**PLANTEAMIENTO:**
Indique si cada una de las afirmaciones siguientes concuerda con el texto base; responda sí o no y cite literalmente las palabras del texto que lo deciden.
1. El integrismo religioso cristiano desempeña actualmente un papel muy destacado.
2. El integrismo antirreligioso resulta, entre nosotros, mucho más peligroso porque parece «progre».
3. Los adventistas del séptimo día figuran como ejemplo de fundamentalismo de signo protestante.

**TEXTO BASE:**
+---+

Hay unos cuantos líderes del movimiento islamista que, si bien estamos en radical desacuerdo con ellos, no podemos dejar de apoyar cuando se enfrentan al imperialismo, como las víctimas del sionismo en el Líbano. Pero eso no quita nada para que la orientación preponderante de ese movimiento sea la que hemos señalado más arriba.
En el mundo de tradición cristiana la religión no ha podido --estos últimos tiempos-- jugar ese papel. Hay, sí, integrismos o fundamentalismos fanáticos, tanto de signo católico --acaudillado éste por el intratable y ferozmente retrógrado Juan Pablo II-- como de signo protestante (adventistas del séptimo día etc). Están ahí para hacer de apagafuegos (y en Guatemala la dictadura de Ríos Monts, ese cacareado cristiano vuelto a nacer, ha dado muestras de en qué se puede traducir en la práctica ese fanatismo). Mas en general el integrismo religioso cristiano no está ahora jugando un papel muy destacado. No es el momento. Hay otros cuentos con que embaucar a la gente. De momento. (En Filipinas Doña Imelda ya explota ese filón, y su ejemplo puede cundir.)
No menos peligroso, ni menos divisionista, es el integrismo o fundamentalismo antirreligioso, que explotan algunos que, curados ya de todo sueño juvenil de cambio social, no tienen nada más a que agarrarse. De vez en cuando amenazan reinventando sus espantajos anticlericales decimonónicos y dicen que no harían ejercicios espirituales ni con Dios, o cosas por el estilo. Entre nosotros es ése un integrismo mucho más peligroso, porque parece «progre» y no es sino un modo astuto de dividir a los pobres, enfrentarlos unos a otros según líneas de demarcación que nada tienen que ver con los intereses de clase.

+---+

**DATOS PROPORCIONADOS:**
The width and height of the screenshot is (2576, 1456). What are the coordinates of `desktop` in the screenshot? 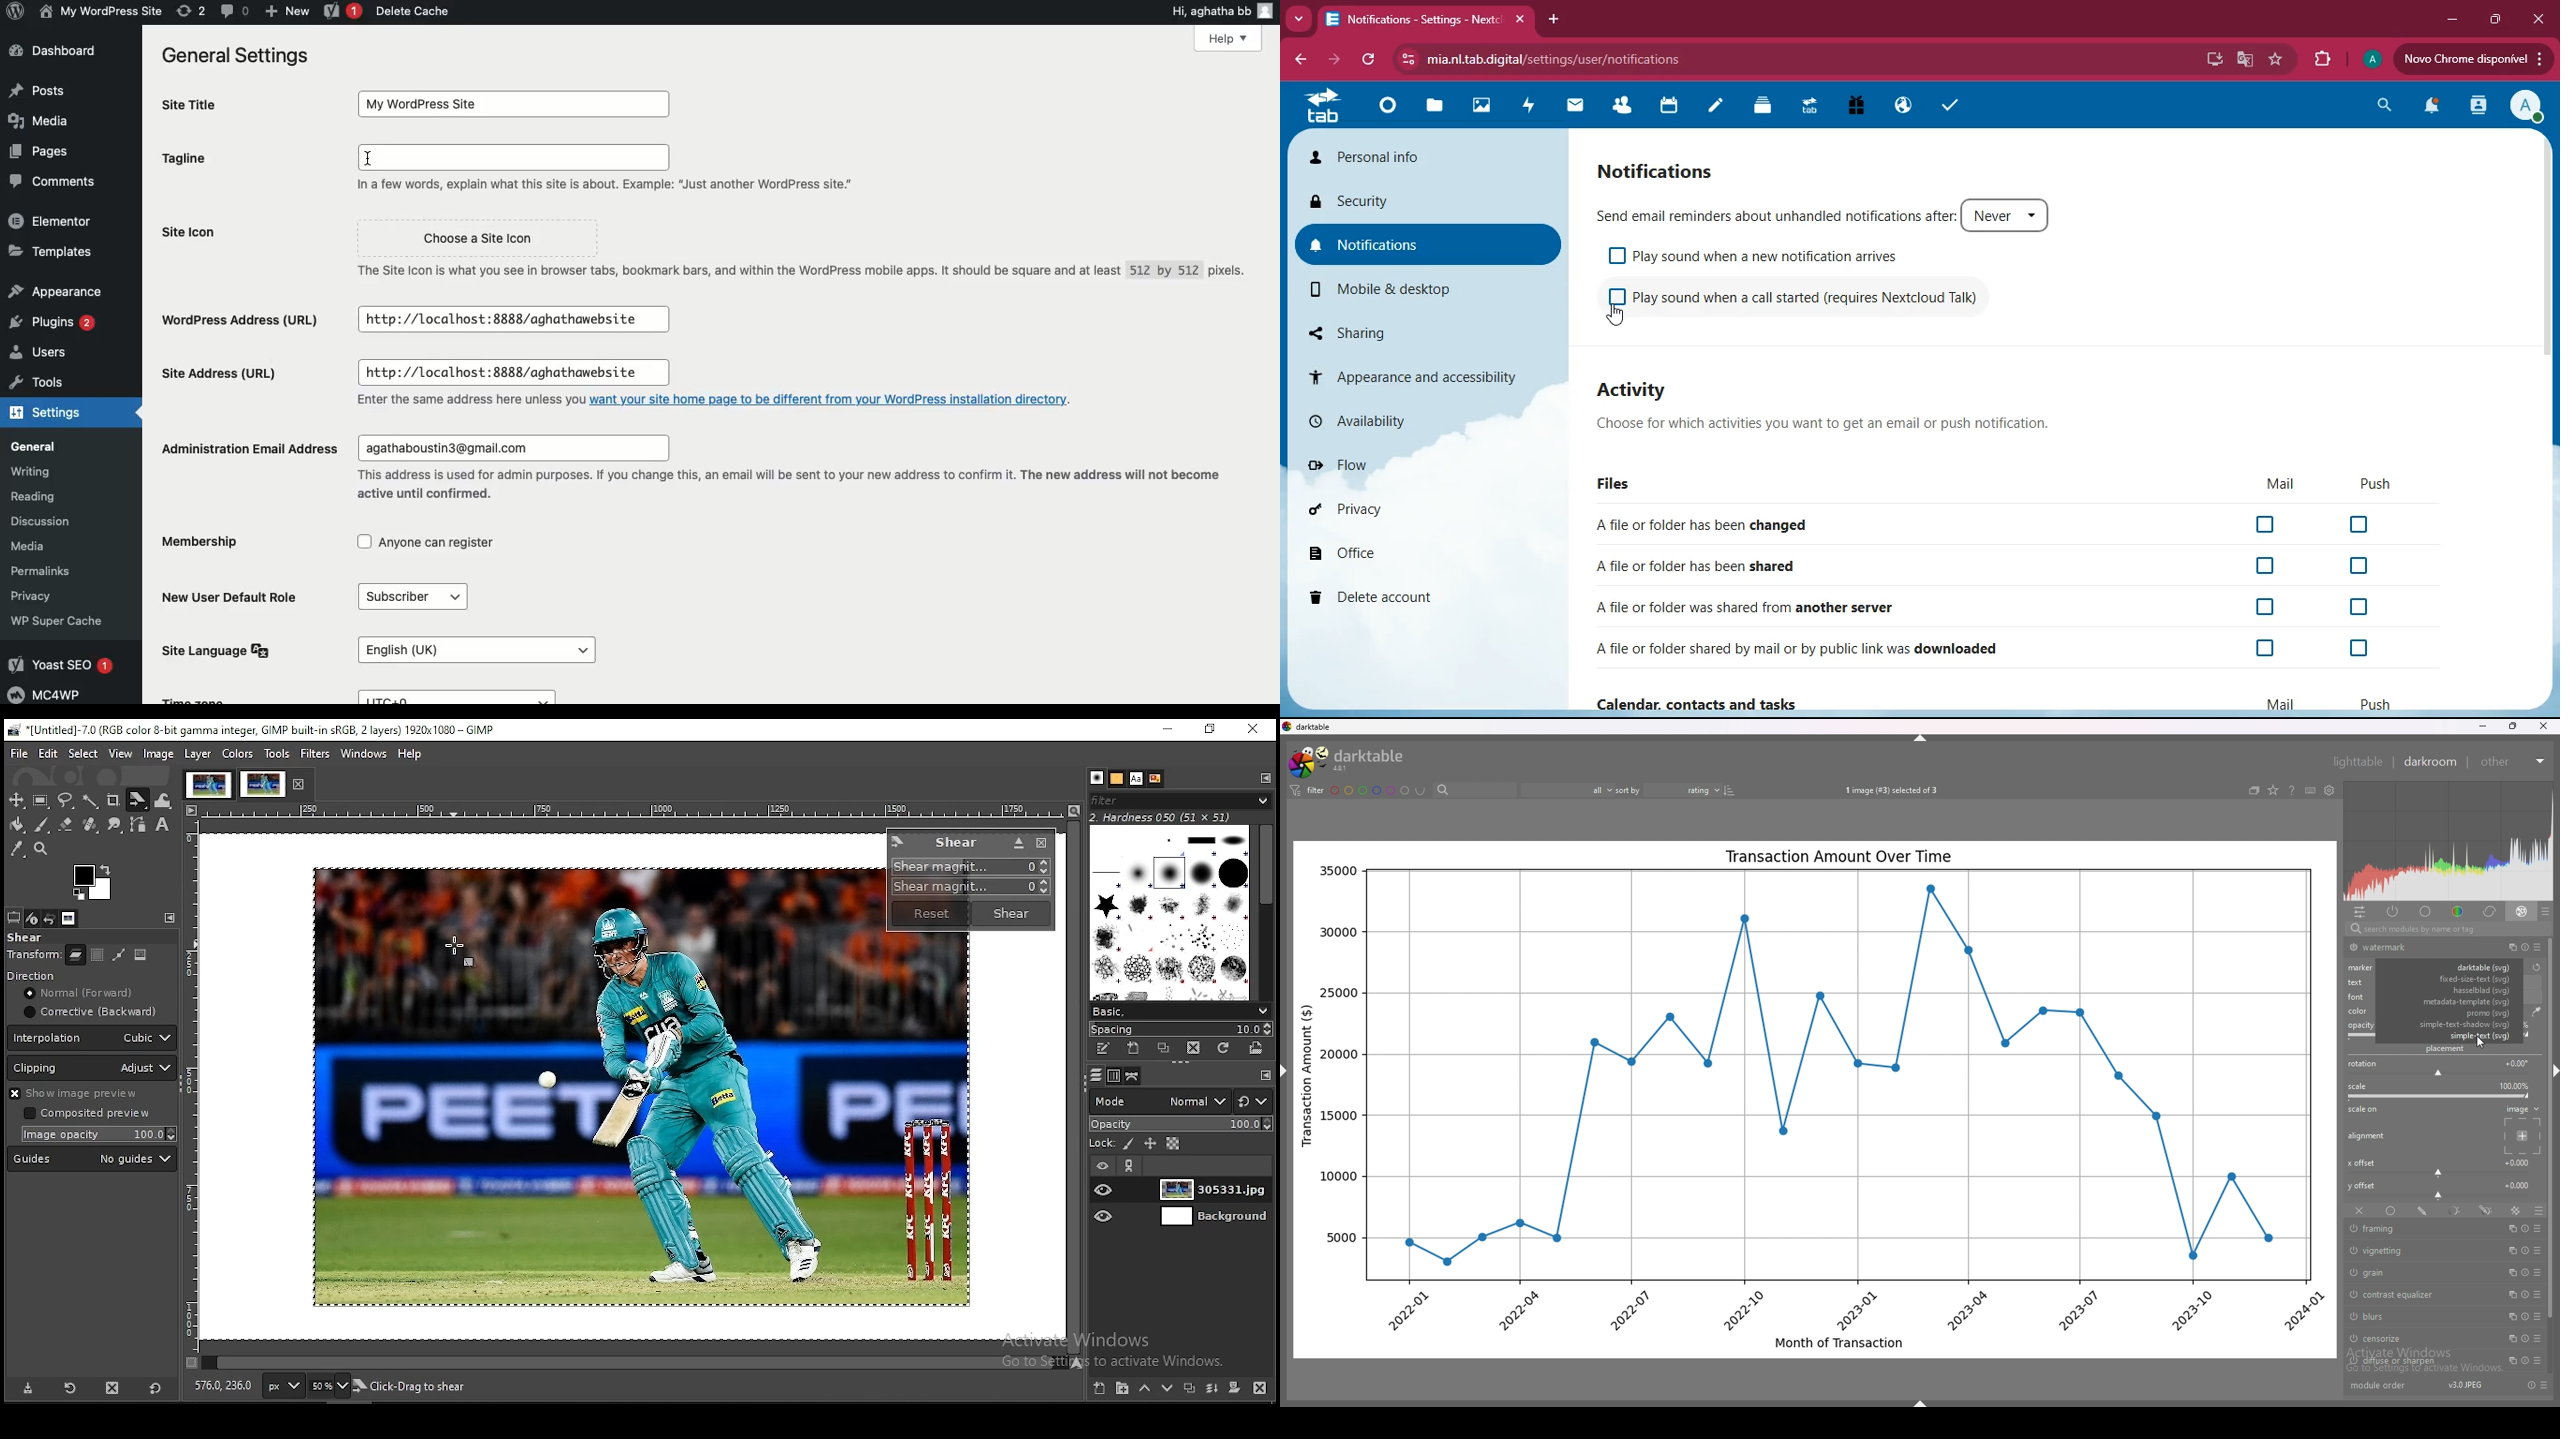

+---+

**RESPUESTA:**
1. No: "Mas en general el integrismo religioso cristiano no está ahora jugando un papel muy destacado."
2. Sí: "Entre nosotros es ése un integrismo mucho más peligroso, porque parece «progre»"
3. Sí: "como de signo protestante (adventistas del séptimo día etc)"